Written instruction
Scale the material by copying every line from the one containing "Impressum (157, 1780)" down to the one containing "Kontakt (486, 575)", both included. Multiply each coordinate by 0.4 and round to a whole number with halves going up, and leave all other text and numbers as they are.

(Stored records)

··········

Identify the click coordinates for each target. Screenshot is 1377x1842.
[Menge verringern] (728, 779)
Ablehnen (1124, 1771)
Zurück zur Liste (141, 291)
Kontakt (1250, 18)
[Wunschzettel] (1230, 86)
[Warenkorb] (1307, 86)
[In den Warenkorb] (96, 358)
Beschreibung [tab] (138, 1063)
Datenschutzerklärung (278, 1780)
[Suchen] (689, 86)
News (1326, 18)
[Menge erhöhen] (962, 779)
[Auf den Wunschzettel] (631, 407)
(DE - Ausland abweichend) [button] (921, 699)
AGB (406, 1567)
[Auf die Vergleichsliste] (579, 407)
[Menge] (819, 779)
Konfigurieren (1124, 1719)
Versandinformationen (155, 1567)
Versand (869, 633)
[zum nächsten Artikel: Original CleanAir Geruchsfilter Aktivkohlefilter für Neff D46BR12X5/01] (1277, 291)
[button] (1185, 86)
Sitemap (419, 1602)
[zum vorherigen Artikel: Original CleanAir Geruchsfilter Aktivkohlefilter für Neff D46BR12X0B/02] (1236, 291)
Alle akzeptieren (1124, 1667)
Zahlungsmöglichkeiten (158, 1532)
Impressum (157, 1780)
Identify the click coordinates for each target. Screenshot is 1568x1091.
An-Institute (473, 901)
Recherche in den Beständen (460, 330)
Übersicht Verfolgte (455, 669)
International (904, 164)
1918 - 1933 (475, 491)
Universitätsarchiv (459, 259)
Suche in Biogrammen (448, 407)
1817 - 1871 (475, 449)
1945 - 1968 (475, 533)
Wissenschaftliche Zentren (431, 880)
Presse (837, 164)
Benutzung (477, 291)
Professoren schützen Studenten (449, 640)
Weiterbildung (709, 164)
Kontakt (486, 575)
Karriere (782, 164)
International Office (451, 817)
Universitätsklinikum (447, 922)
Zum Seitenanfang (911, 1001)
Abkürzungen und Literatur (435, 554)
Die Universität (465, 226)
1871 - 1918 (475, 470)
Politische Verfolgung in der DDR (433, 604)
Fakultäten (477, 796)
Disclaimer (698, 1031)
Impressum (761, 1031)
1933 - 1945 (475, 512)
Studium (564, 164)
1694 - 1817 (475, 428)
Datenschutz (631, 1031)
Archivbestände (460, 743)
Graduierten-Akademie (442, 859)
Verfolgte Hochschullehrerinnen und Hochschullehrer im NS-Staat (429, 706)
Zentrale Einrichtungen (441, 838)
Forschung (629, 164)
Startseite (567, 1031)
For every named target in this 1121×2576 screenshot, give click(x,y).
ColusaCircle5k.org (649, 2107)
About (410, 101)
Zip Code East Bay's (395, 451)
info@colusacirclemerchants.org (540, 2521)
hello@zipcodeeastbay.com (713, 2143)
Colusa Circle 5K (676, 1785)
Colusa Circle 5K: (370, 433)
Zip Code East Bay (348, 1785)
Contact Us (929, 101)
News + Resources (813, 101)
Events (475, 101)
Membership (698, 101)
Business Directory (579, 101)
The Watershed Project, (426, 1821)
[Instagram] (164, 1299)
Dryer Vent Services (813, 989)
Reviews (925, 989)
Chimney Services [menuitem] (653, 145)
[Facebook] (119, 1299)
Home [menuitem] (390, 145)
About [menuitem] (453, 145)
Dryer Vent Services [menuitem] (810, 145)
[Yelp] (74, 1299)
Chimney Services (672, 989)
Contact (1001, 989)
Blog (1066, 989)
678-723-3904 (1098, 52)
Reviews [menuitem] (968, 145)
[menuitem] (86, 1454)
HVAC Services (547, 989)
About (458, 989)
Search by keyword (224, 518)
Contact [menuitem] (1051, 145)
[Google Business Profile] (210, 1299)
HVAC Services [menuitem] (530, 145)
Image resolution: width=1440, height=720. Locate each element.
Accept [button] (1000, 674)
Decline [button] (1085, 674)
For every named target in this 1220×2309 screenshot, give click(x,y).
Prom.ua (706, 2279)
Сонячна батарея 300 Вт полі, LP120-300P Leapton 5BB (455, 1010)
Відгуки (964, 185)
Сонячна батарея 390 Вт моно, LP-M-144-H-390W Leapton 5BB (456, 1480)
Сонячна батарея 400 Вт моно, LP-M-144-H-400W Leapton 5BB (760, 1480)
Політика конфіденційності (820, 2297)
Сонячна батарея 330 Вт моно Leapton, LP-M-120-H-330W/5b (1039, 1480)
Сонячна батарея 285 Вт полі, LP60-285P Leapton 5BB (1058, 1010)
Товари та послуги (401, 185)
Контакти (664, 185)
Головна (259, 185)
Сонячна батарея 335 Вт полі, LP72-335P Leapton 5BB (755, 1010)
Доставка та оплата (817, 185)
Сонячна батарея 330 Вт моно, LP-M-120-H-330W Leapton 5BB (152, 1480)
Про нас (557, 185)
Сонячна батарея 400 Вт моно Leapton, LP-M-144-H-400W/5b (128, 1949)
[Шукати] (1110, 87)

··········

Solution
Impressum (63, 712)
Identify the click coordinates for each target. Screenshot is 1568x1091.
An-Institute (189, 360)
Recherche in den Beständen (184, 132)
Übersicht Verfolgte (182, 268)
International (362, 66)
1918 - 1933 (190, 196)
Universitätsarchiv (184, 104)
Suche in Biogrammen (179, 163)
1817 - 1871 (190, 180)
1945 - 1968 (190, 213)
Wissenschaftliche Zentren (172, 352)
Presse (335, 66)
Benutzung (191, 116)
Professoren schützen Studenten (180, 256)
Weiterbildung (284, 66)
Kontakt (194, 230)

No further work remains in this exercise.